Bir yaz günüydü.Gökyüzü masmavi, güneş sapsarıydı.Havanın bu kadar sıcak olmasına karşın dışarıda bedeni okşayan ılık bir rüzgar esiyordu.Her yer yemyeşil, çiçekler tomurcuklarını besliyor, güneş onlara yardım ediyordu.Rüzgar ise polenleri alıp başka bir çiçeğe taşıyor, etraf daha da güzelleşiyordu.Günün bu kadar güzel olmasına rağmen Jonas mutsuzdu.Çünkü başı ağrıyor ve bedeni kaskatı kesilmiş bir bizimde yatıyordu.1 haftadır hiç kimse aramamış, halini hatırını soran olmamıştı.Acaba arkadaşları tarafından unutulmuş muydu?
Kalkıp mutfağa gitti ve kendine yiyecek bir şeyler hazırladı.2 gündür doğru düzgün bir şey yememişti.Her şeyi unutup uzaklara gitmek istiyordu.Kafasını dinleyeceği ve rahat bir şekilde yazı yazacağı bir yer....Bunun için dükkanını kapatması gerekiyordu.Böyle bir şey yaparsa geçimini nasıl sağlayacaktı?Hoş, zaten 2 gündür gelen giden olmamıştı.O yüzden bugün dükkanı açmamaya karar verdi.Tüm bunları düşününce başı daha da çok ağrıyordu.Bir an önce yemeğini yiyip, ilaç içmesi gerekiyordu.Ama başında tüm bu olumsuzluklar varken nasıl rahatlayabilirdi ki? İlacın etkisi 1 veya 2 saat sürerdi.Ya sonrası?
Bu evde tıkılı kaldıkça bu sorunlar hep onu bulacaktı.Biraz açık hava iyi gelebilirdi.Evden taşınıp uzaklarda bir yerlerden başka bir ev almaya karar verdi.Evet, belki bu iyi bir fikir olabilirdi.Tabağındaki salatayı kaşıkladı ve kolasını içti.Sonra kalkıp ecza dolabından bir ağrı kesici aldı.Su doldurup hapı midesine gönderdi.Hemen odasına çıkıp, giyinmeye başladı.

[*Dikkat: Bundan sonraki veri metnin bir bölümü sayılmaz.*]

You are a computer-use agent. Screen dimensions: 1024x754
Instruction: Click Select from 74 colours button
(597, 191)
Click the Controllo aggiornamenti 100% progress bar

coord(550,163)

Birkaç emlakçı biliyordu ama hepsine de gitmişti.Hiçbirinde istediği tarzda bir ev bulamamıştı.Dükkanının yanındaki emlakçıya uğramak istedi.Aslında o adam biraz kaçıktı ama iyi evler satardı.Yalnız sattığı her ev ile ilgili farklı ve saçma sapan hikayeler anlatırdı.Bazı insanlar onun bu anlattıklarına inanırlardı.Yine de gitmekte fayda vardı.Belki ona göre birkaç güzel evi vardır, diye düşündü.

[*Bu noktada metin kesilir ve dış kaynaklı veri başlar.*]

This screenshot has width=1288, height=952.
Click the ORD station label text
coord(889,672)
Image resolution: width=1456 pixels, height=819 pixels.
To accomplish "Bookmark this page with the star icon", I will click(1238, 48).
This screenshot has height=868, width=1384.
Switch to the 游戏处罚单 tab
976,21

İçeri girdi ve selam verdi.Emlakçı önündeki dosyalardan kafasını kaldırıp bir selam bile vermedi.Ne garip adam, diye düşündü Jonas.Masanın önündeki sandalyeye geçip oturdu.Adam sonunda kafasını kaldırıp baktı.Jonas'ı şöyle bir süzdü.Ardından:
-Ne istiyorsun?, diye sordu.
Bir emlakçıdan evden başka ne istenilir ki?, diye düşündü Jonas.Ama bu düşünceyi sesli bir biçimde söylemedi.
-Büyük bahçesi olan bir ev istiyorum, dedi sonunda Jonas.
Adam önündeki dosyalara bir göz gezdirdi.Sonra:
-Aradığın şekilde olan sadece 2 ev var.1.'si dağ başında ve kimse orayı istemiyor.İçinde cinler ve kötü melekler dolaşır o evin.Yıllarca kimse istemedi o evi.2.'si ise şehrin biraz dışında bir bayırın alt kısmında yer alıyor.Aslında güzel evdir.Büyük bir bahçesi ve hayvan beslemek için barınakları vardır.Ancak yıllar önce içinde yaşamış, sonra öldürülen iki gencin ruhları dolaşır.O evde birkaç gün kalmayı deneyen oldu; ama 3 kişiden ancak biri sağ çıkabildi.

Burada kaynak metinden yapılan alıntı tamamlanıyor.